▶ Given request 1: From the text on the album's critical reception, pull out the passage starting with "In the August" and going on through "for The Rev.", word for word.

Every song on the album had writing contributions from The Rev, and the band has stated that over 60% of the album was written by him.

== Critical reception ==

Nightmare received generally positive reviews from music critics. At Metacritic, which assigns a normalized rating out of 100 to reviews from mainstream critics, the album received an average score of 62, based on 7 professional reviews, which indicates "generally favorable reviews".

In the August 2010 issue of Metal Hammer, Terry Beezer rated the album an eight out of ten. In his review, he praised the band members for their courage despite the death of The Rev and called it "the ultimate tribute to a fallen friend." He also praised Mike Portnoy for his part in the album and found him a fitting stand-in for The Rev.

411 Mania gave the record a lengthy and highly positive review by giving it a score of 9.0/10. As a conclusion they stated, "If you're a fan of Avenged Sevenfold, Nightmare is a must-have for you. This album is incredibly moving and is better than any tribute to the late Rev I could have possibly imagined."

Kerrang! gave the album 4 K's out of 5 concluding: "Where Avenged [Sevenfold] go from here is still in the lap of the gods. Whatever their future, though, Nightmare marks the point at which the Huntington Beach crew put away childish things and became men. Wherever he is now, their brother must be immensely proud."

Sputnikmusic gave the album a 3 out of 5. The reviewer praised the second half of the album, but was very critical of the first half, specifically the singles (excluding "So Far Away"). The album has an average fan rating of 3.2/5 on the site.

▶ Given request 2: Show each line of the records below that contains the string "screenshot".

▶ Supplied data:
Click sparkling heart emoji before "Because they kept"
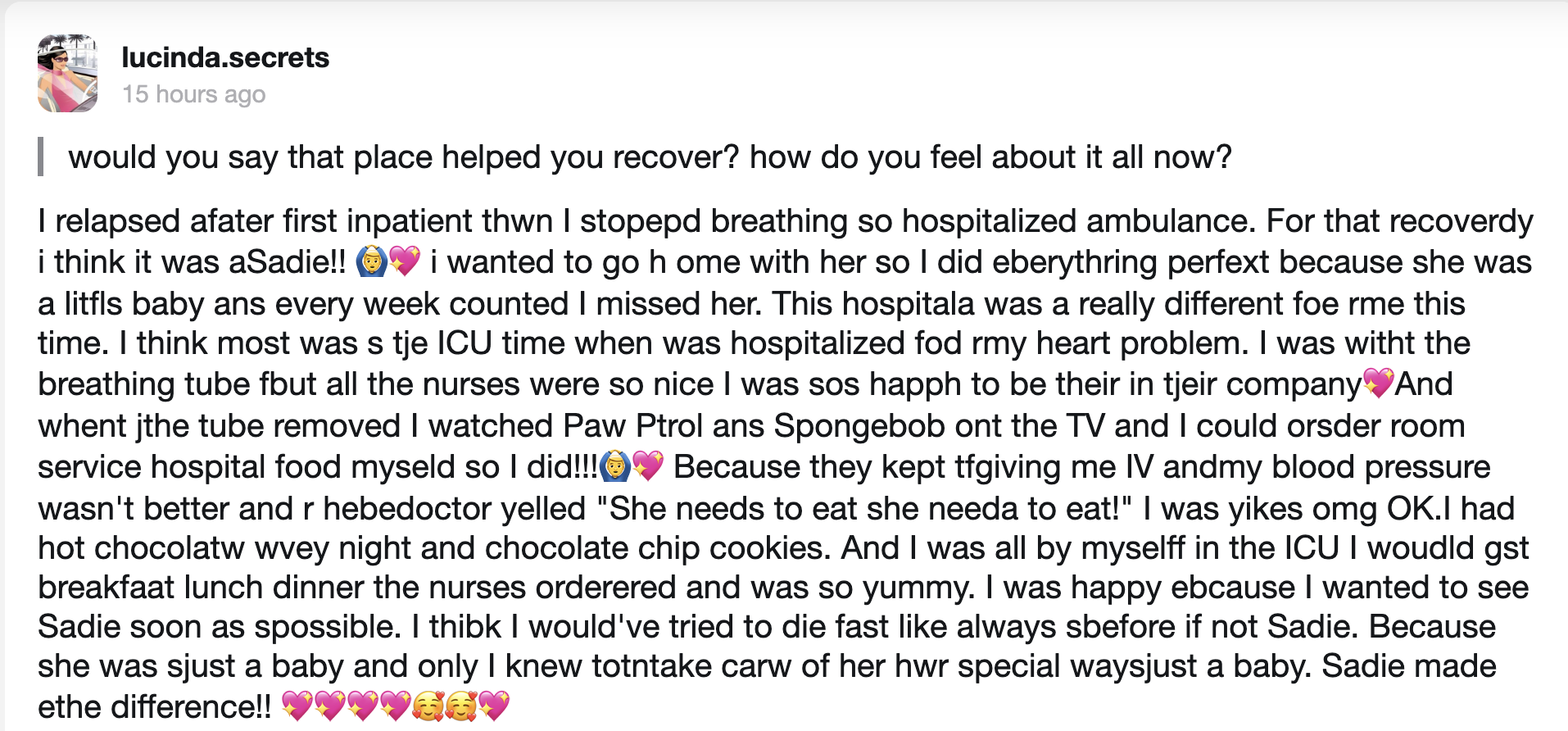(x=648, y=467)
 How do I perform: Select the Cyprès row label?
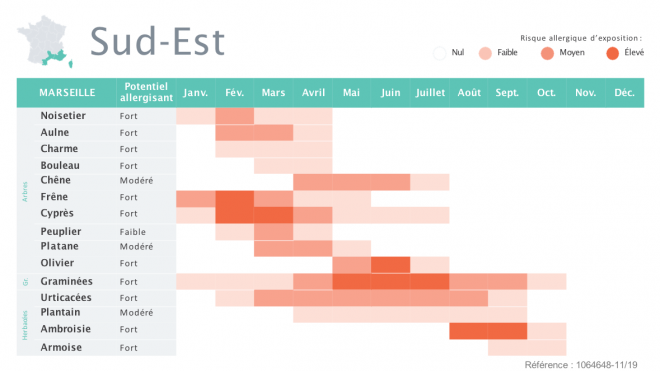pos(57,213)
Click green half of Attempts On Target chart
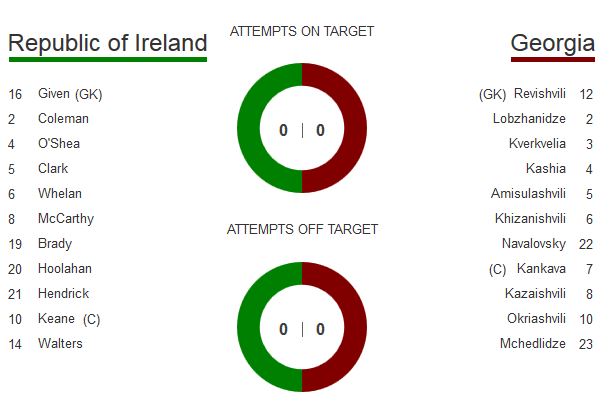Viewport: 609px width, 418px height. point(248,130)
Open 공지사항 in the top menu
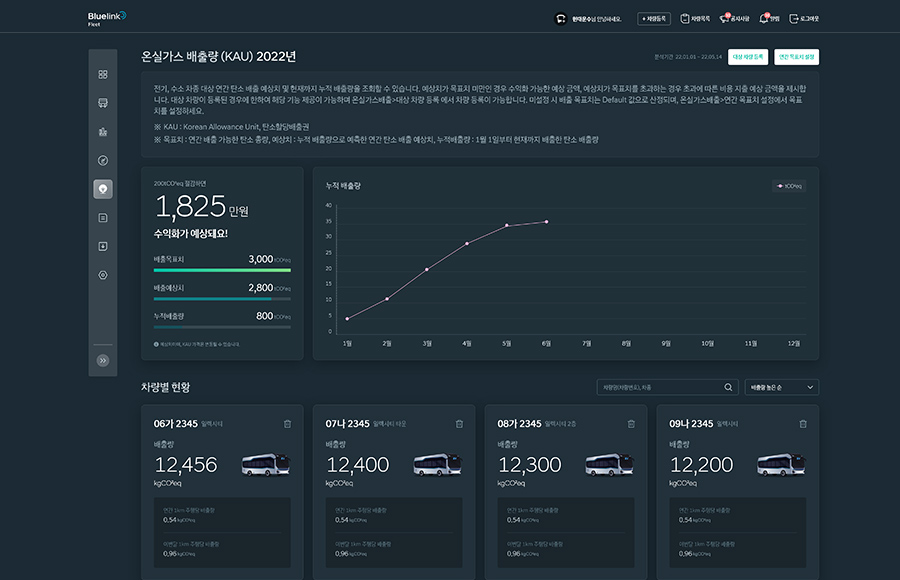 pyautogui.click(x=733, y=18)
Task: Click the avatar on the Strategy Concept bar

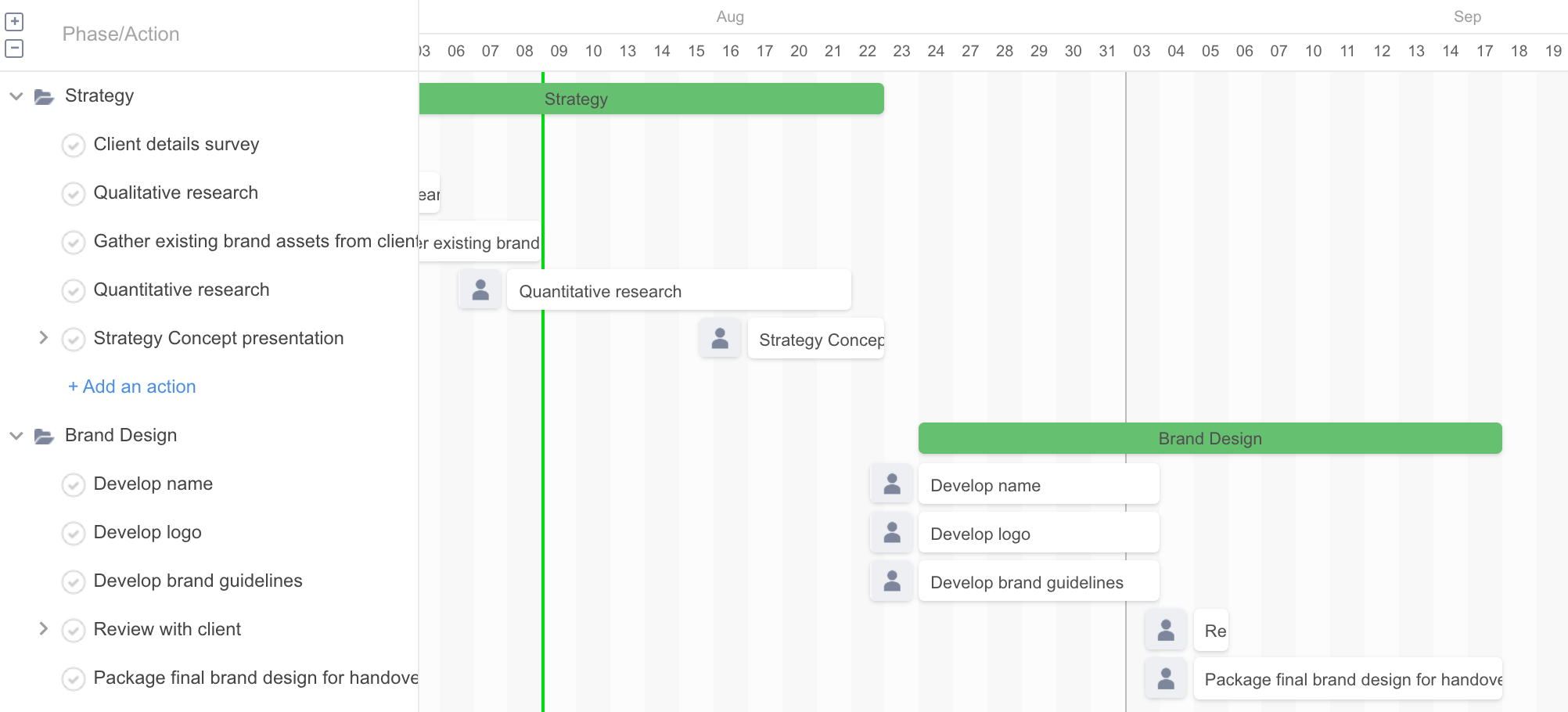Action: pyautogui.click(x=719, y=338)
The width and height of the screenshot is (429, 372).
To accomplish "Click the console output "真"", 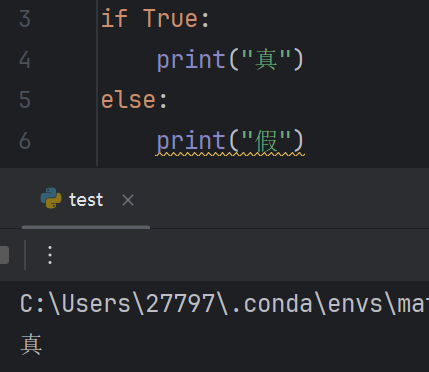I will point(31,345).
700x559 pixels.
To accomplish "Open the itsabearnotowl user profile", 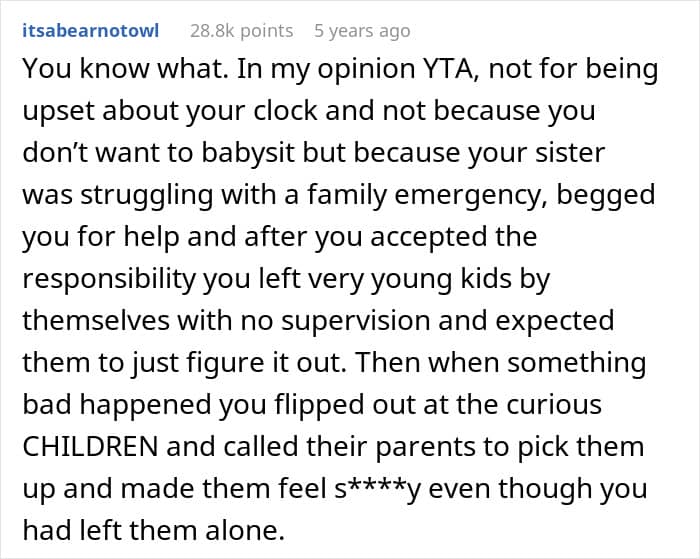I will coord(90,31).
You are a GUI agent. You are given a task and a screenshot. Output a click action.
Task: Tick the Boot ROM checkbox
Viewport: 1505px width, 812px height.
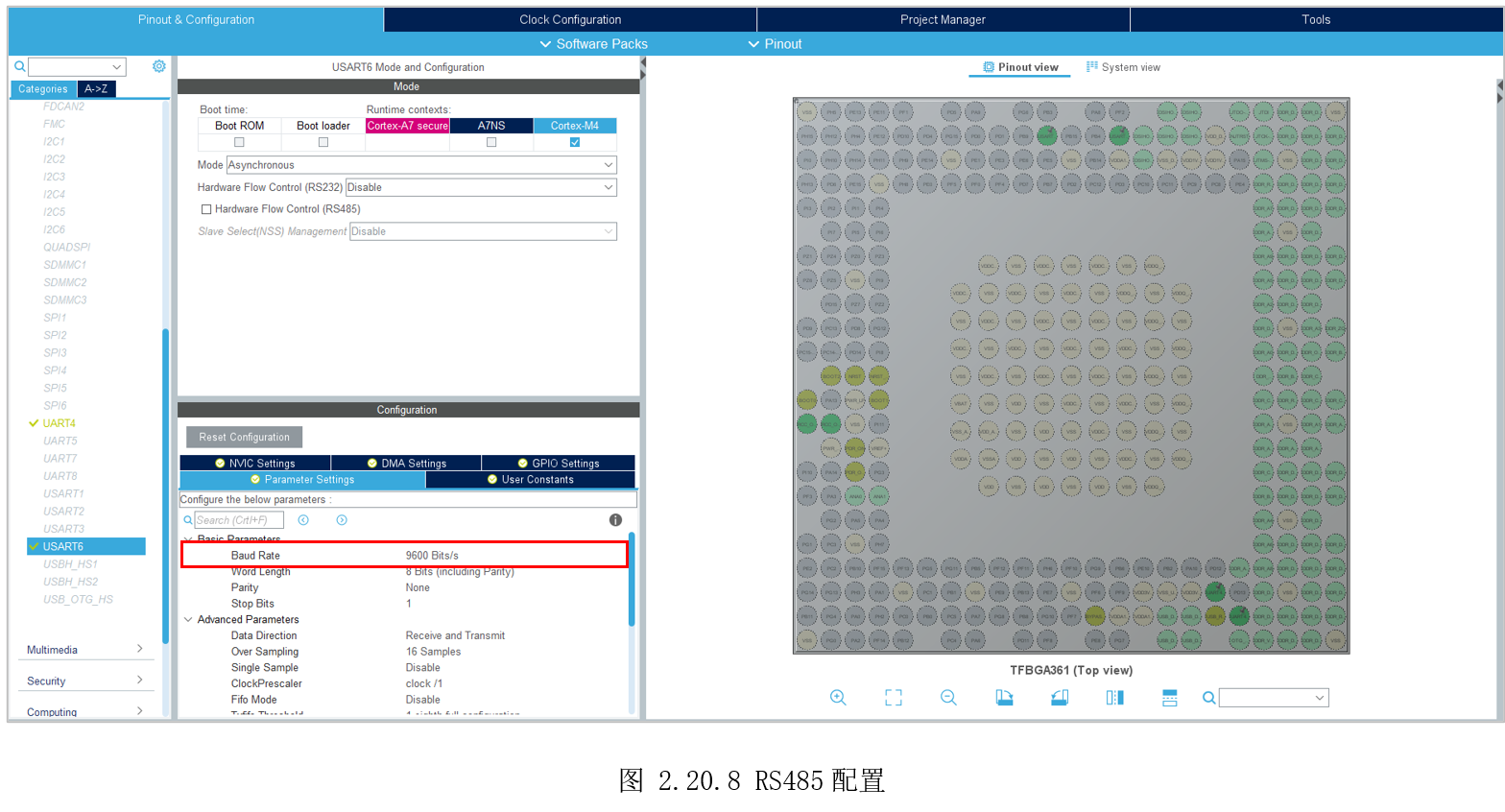point(239,142)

▶ Right answer 1:
In the August 2010 issue of Metal Hammer, Terry Beezer rated the album an eight out of ten. In his review, he praised the band members for their courage despite the death of The Rev and called it "the ultimate tribute to a fallen friend." He also praised Mike Portnoy for his part in the album and found him a fitting stand-in for The Rev.

▶ Right answer 2:
The width and height of the screenshot is (429, 372).
You are a GUI agent. You are given a task and a screenshot. Output a click action.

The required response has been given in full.